Je me pose et n’y tenant plus, repars aussitôt! Il est déjà onze heures et me dis qu’il est déjà trop tard pour aller à Angkor Wat, qu’il va y avoir trop de monde. Histoire de ne pas faire comme tout le monde (comme d’habitude…) je décide d’aller voir un temple assez loin, à presque quarante kilomètres (Angkor Wat n’est qu’à huit kilomètres) du centre qui s’appelle Banteay Srei.
Je repars donc pour prendre la route qui j’ai repéré en arrivant. Du centre, il y a aussi une route mais qui me paraît plus longue pour aller à Banteay Srei. Comme je passe devant un checkpoint, je m’arrête pour demander mon chemin.
– Banteay Srei, c’est par là ?
– Oui, tournez à droite puis à gauche. Suivez Pradak.
– Ok merci. Ah oui, pour le billet, je fais comment?
– Vous n’avez pas de billet?
– Ben pas encore. Je voudrais acheter un forfait d’une semaine.
– Une semaine?!
– Ben quoi?
– C’est beaucoup.
– C’est grand.
– Oui…
– Bon, je peux acheter ça ici?
– Ah non! il faut aller au checkpoint central.
C’est celui qui est sur la route que je n’ai pas voulue prendre… pas comme tout le monde, ça ne manque pas! Je n’ai pas besoin de faire le chemin inverse cependant, je peux rejoindre l’endroit en continuant sur la gauche. Je dois contourner Angkor Wat et son immense bassin. Je ne peux pas le voir mais je distingue au loin sa tour principale qui me fait échapper un cri de joie. Le mur d’enceinte, de l’autre côté de bassin s’impose aussi…
Arrivé au comptoir, je donne soixante dollars 😯 , souris à la caméra et me retrouve avec un forfait plastifier qui immortalise une coupe de cheveux sauvage en raison de la moto. Rires avec la guichetière.

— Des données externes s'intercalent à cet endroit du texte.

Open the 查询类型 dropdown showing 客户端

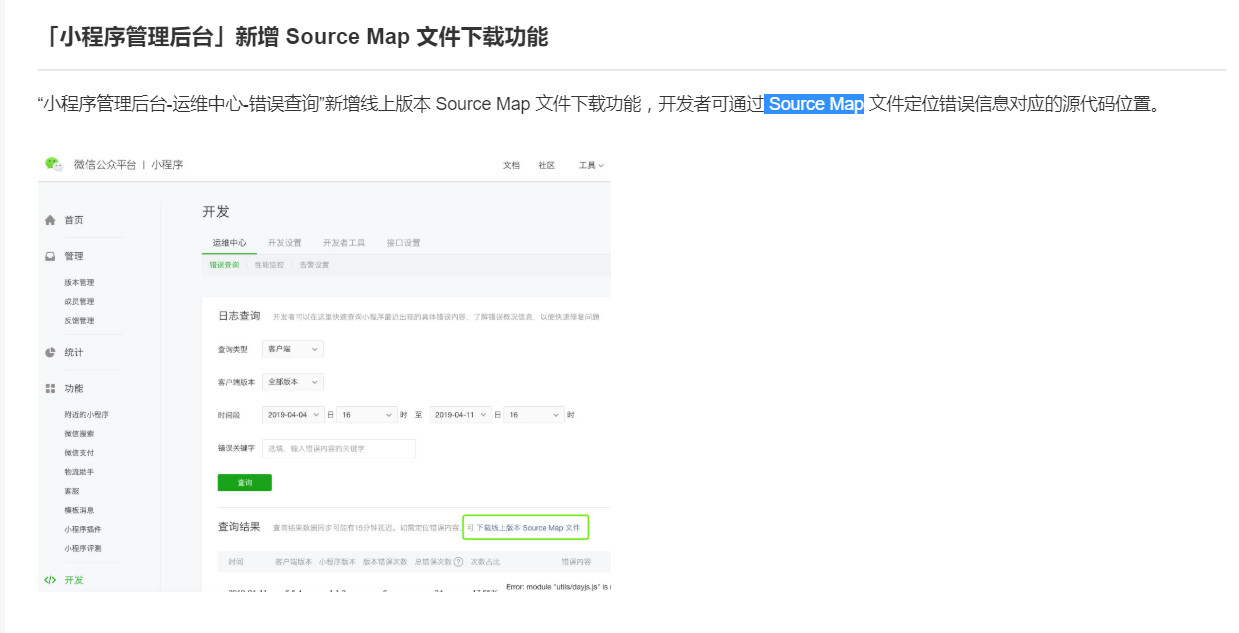coord(292,349)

J’ai mon sceau pour partir à l’assaut!
Je me retrouve un peu après sur une route qui n’est pas sans me rappeler celle de la veille et avant-veille entre Phnom Penh et Siem Reap. Je traverse des villages! Il y a des villages et des habitants au milieu de ce complexe mythique… c’est hallucinant! 😯 Je découvre qu’en fait, les temples sont assez délimités et éparpillés. Les villages ne sont donc pas dans les ruines mais entre un point et un autre.
Banteay Srei est célèbre aussi en raison du vol du bas-relief par Malraux en 1923. Les couleurs des pierres de cette citadelle des femmes sont magnifiques. Les colonnes, les frontons des portes sont superbement gravés. Je découvre cette multitudes de portes qui se succèdent enfin! Ces cadres dans les cadres. L’enceinte est très belle et impose la contemplation.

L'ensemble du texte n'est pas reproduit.